Как раньше писали в романах, я вычитала это, уже и не вспомню где, мой мир рухнул, я бы ещё добавила – развалился на части, жизнь дала трещину, кривая пошла резко вниз, понедельник не закончится никогда, земля остановилась и так далее. Вот сижу и пишу об этом, придумываю метафоры, пытаясь быть оригинальной, и не получается. В этом занятии есть что-то мазохистское и приятное, возможно, я мазохистка в душе, не знаю, я так далеко в себя не заглядывала и не собираюсь – знаю, что мне не понравится. И всё же, мне ближе фраза о том, что земля остановилась, пожалуй, это самое точное ощущение реальности, которое я испытываю. Но земля остановилась только для меня, за окном жизнь движется вперёд, как это кажется тем людям, которых я вижу на улице, считаю проезжающие мимо больничного корпуса машины, ведя счёт синим и красным, каких за день проедет больше. Это очень тупое занятие, но оно позволяет не сойти с ума, я придумываю разные истории про водителей, наделяю их характерами, наверное, зря, люди, как люди, не лучше и не хуже меня.

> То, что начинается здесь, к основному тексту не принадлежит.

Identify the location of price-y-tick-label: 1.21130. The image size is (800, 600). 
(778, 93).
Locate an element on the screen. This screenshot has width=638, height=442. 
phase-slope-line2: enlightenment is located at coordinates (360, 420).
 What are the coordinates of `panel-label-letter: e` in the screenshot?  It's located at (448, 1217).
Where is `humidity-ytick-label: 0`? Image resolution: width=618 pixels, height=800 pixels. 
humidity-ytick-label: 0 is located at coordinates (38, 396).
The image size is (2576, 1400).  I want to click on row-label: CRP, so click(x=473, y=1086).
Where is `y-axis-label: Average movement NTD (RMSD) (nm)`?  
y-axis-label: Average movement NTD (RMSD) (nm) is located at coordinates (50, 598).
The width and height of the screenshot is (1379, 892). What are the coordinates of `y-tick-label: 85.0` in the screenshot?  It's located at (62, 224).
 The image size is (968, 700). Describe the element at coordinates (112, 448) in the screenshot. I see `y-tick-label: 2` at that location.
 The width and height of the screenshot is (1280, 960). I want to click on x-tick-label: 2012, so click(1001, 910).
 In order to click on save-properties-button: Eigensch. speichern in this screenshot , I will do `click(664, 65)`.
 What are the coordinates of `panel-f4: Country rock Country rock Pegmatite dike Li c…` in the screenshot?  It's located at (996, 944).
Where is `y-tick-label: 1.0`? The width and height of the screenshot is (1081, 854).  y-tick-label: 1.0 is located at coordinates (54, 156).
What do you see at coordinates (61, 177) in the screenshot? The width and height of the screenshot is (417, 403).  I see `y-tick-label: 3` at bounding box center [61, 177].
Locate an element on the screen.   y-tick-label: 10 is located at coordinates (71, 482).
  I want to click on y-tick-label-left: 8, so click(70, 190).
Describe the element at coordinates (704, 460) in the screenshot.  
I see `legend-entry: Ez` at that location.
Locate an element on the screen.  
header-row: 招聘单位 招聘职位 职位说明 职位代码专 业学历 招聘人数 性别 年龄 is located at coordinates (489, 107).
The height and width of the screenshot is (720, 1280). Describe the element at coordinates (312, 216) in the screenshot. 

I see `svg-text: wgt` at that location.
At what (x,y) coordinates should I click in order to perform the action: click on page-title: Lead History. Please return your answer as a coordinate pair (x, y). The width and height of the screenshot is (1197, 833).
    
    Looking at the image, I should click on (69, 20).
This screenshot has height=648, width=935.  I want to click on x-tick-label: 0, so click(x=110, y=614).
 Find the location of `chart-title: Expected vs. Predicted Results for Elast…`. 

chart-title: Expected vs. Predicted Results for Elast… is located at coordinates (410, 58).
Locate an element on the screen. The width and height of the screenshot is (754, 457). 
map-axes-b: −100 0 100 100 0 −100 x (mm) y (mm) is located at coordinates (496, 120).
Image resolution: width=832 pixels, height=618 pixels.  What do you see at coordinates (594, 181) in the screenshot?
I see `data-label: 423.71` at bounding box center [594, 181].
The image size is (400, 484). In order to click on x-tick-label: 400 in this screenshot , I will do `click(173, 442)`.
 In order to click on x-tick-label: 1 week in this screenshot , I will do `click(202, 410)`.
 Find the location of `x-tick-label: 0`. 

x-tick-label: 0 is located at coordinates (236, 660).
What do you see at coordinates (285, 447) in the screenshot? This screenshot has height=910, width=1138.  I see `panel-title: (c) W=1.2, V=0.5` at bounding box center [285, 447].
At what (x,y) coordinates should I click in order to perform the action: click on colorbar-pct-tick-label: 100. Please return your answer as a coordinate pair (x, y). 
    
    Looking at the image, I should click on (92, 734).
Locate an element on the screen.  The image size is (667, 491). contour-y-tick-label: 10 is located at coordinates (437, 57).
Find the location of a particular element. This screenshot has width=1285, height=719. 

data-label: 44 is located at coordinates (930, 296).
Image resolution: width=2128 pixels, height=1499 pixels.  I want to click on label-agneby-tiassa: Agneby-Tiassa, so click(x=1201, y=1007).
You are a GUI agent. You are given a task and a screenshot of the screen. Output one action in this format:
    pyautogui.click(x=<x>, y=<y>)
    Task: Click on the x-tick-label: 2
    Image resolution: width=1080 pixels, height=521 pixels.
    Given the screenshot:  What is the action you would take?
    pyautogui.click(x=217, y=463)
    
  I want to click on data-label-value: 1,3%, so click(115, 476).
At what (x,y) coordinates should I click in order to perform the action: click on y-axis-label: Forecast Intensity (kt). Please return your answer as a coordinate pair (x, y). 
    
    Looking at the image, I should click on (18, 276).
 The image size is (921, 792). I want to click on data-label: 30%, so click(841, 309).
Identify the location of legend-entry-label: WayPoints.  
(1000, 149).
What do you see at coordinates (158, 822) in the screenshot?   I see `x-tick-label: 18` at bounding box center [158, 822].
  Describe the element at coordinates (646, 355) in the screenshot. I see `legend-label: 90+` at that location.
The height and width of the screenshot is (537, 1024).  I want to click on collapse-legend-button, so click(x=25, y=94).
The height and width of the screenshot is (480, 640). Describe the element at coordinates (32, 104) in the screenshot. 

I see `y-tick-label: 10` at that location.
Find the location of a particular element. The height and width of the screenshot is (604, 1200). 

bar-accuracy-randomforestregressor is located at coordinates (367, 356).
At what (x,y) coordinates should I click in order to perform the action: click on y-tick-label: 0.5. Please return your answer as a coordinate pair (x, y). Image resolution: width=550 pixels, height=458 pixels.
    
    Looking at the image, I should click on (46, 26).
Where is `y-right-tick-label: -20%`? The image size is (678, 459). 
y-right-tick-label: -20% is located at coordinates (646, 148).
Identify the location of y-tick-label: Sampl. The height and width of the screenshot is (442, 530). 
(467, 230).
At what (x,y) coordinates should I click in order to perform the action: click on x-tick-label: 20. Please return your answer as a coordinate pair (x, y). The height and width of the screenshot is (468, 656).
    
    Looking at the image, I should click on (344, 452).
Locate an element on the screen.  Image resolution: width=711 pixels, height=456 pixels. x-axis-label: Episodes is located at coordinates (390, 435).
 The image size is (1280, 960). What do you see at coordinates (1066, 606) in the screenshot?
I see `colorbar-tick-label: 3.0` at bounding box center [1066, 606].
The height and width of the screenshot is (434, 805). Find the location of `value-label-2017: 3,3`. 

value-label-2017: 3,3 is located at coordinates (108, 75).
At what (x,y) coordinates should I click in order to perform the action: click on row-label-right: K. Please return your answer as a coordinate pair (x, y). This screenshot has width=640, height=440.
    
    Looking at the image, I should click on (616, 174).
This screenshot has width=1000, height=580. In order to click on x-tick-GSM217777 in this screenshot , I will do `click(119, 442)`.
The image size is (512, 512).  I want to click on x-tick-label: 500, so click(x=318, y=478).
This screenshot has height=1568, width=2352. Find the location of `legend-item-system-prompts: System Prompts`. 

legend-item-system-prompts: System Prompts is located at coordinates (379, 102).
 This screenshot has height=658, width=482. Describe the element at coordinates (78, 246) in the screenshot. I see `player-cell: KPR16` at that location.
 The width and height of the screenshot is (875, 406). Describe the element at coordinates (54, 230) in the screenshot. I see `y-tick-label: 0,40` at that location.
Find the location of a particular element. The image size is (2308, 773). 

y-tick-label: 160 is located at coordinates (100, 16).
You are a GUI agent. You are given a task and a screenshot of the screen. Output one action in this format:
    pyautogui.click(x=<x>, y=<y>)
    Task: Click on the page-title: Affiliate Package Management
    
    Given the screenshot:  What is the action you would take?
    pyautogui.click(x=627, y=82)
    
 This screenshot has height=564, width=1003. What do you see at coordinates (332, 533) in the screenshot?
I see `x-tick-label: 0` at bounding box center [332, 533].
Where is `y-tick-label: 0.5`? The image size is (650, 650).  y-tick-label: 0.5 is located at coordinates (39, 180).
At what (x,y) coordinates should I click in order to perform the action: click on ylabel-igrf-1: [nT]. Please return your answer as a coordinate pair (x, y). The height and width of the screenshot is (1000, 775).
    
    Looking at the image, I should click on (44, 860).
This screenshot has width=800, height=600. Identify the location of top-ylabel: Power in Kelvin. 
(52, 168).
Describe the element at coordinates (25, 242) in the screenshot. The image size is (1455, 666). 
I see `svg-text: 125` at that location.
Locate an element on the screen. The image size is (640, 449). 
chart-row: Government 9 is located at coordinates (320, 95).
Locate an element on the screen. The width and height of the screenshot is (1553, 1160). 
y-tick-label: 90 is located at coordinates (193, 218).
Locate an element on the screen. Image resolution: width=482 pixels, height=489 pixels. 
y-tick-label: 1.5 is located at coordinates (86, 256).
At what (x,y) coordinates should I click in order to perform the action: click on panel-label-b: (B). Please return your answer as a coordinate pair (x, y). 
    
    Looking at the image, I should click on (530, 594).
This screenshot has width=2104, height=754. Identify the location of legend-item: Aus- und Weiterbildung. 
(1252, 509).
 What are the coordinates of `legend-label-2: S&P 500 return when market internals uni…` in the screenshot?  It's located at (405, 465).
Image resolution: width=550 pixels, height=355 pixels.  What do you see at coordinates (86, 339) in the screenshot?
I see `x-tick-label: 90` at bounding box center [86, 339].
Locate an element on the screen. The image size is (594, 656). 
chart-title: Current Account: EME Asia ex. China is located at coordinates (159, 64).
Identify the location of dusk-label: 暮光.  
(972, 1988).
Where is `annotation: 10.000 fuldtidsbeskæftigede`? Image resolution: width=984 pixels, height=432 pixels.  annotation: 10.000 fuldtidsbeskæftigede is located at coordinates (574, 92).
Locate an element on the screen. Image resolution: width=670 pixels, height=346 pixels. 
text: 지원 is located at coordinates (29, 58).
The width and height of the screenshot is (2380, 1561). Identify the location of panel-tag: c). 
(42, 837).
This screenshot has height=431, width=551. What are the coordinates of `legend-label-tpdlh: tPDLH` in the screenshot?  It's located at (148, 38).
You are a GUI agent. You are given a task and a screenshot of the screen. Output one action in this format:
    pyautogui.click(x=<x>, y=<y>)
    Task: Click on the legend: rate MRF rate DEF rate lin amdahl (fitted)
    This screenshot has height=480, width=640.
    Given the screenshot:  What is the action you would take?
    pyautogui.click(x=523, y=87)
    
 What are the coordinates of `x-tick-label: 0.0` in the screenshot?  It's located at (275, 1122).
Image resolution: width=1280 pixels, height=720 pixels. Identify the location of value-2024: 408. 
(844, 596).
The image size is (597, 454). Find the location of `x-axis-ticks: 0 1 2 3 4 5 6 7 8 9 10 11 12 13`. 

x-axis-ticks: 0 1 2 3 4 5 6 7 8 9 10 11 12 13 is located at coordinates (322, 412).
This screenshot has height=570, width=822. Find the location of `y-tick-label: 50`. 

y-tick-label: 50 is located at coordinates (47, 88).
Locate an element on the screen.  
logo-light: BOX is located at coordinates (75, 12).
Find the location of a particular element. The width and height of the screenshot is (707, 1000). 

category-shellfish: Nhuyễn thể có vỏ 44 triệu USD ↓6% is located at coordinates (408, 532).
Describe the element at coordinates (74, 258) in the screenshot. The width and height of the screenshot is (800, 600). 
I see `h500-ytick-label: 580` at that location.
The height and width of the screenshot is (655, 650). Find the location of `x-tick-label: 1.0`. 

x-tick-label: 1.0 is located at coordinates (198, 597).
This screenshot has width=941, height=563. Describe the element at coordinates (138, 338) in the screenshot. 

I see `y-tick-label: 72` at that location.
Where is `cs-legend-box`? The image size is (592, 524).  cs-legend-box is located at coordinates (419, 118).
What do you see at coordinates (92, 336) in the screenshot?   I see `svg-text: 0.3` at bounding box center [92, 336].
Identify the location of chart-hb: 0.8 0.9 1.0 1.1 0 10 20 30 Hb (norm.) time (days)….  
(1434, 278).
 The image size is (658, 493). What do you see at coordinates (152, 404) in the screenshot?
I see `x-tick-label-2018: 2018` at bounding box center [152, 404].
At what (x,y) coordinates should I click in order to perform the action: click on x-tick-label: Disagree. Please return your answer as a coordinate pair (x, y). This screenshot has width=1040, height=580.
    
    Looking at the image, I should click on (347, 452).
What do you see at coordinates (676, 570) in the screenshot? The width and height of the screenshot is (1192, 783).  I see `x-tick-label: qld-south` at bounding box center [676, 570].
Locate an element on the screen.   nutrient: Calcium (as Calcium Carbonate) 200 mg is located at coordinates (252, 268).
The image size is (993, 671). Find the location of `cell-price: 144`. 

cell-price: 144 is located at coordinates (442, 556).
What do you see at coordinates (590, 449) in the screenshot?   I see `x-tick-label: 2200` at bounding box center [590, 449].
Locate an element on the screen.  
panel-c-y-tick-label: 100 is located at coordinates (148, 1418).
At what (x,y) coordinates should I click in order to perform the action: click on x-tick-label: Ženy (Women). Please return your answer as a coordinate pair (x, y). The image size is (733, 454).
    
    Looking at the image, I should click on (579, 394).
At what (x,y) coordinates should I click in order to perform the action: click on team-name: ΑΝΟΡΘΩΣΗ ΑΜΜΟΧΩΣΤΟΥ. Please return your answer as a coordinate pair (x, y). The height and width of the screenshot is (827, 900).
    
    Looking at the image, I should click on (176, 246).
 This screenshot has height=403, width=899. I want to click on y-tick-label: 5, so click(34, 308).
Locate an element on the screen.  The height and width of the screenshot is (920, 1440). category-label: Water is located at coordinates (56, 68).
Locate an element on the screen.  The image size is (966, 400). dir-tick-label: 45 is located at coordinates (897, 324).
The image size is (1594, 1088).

Я лежу на белой простыне, койка нещадно трещит подо мной, не думала, что я такая тяжёлая и могу тут что-то сломать. Наволочка и пододеяльник тоже белые, даже слишком, выстиранные до тошнотворной белизны, как и всё вокруг. Я перестала замечать другие цвета, они мне кажутся серыми и грязными, как и весь мир. В моей палате ещё шесть девочек, мы мало разговариваем, большинство просто не может, лежа целыми днями после процедур. Они все разные, есть и совсем маленькие, их так жалко, две девочки трёх и пяти лет, они даже чем-то похожи стали, как сёстры, одна выше другой, а так остались одни глаза и обтянутая кожей лицевая кость, лысая головка и бледные побелевшие губы. Я иногда плачу по ночам, когда все спят, или мне кажется, что они спят, думая о них, иногда читаю им сказки, часто понимая, что они меня не слушают, находясь где-то далеко, не здесь. Тогда я просто держу каждую за руку, их кровати рядом, и плачу, чувствуя их слабые пальцы, пытающиеся сжать мои в ответ. И нет слов, нет таких слов, которыми бы я могла их утешить или я их не знаю, не умею, не чувствую. А разве есть они такие, простые и понятные, чтобы ребёнок ожил, забыл про то, что видел смерть, свою смерть, она приходит по ночам, а иногда днём, стоит в дверях и смотрит, смотрит, смотрит и молчит, без злобы, без торжества, а горько, борясь с собой.
Тяжело писать, особенно когда в тебя литрами вливают эту дрянь, голова идёт кругом, тошнит и вообще жить уже совсем не хочется, а на еду смотреть страшно, кишечник сворачивается в узел, а позвоночник бьёт в судорогах, будто бы кто-то подвёл ко мне электроды и играет со мной, как с подопытной свинкой. Я начала писать этот дневник здесь, в палате, когда всё было выяснено, меня облучили вдоль и поперёк, расскажу об этом, конечно же – это так интересно! Неправда, вовсе неинтересно и гадко, мерзко… я пишу на facebook, даже отдельный канал завела, но не публикую, боюсь, хотя нет, просто не хочу. Оказывается, это очень трудно, просто писать о том, что видишь и чувствуешь, слова нехотя выходят из меня, предложения получаются корявыми, простыми, мне не нравится. Сначала я переписывала каждое по несколько раз, но скоро поняла, что в этом нет смысла, получалось ещё хуже, и желание писать уверенно уходило от меня за дверь палаты, косо посматривая сквозь узкую щель. Дверь в палату не закрывают, окна закрыты, а так дышать будет совсем нечем. Иногда в коридоре я слышу смех, обычно по утрам, так смеются медсёстры и молодые врачи, заступающие на смену, обычно на этаже тихо, иногда мне кажется, что я слышу, как капают капельницы в соседних палатах, как гудят вены у маленьких деток, раздутые этим потоком «живительной силы».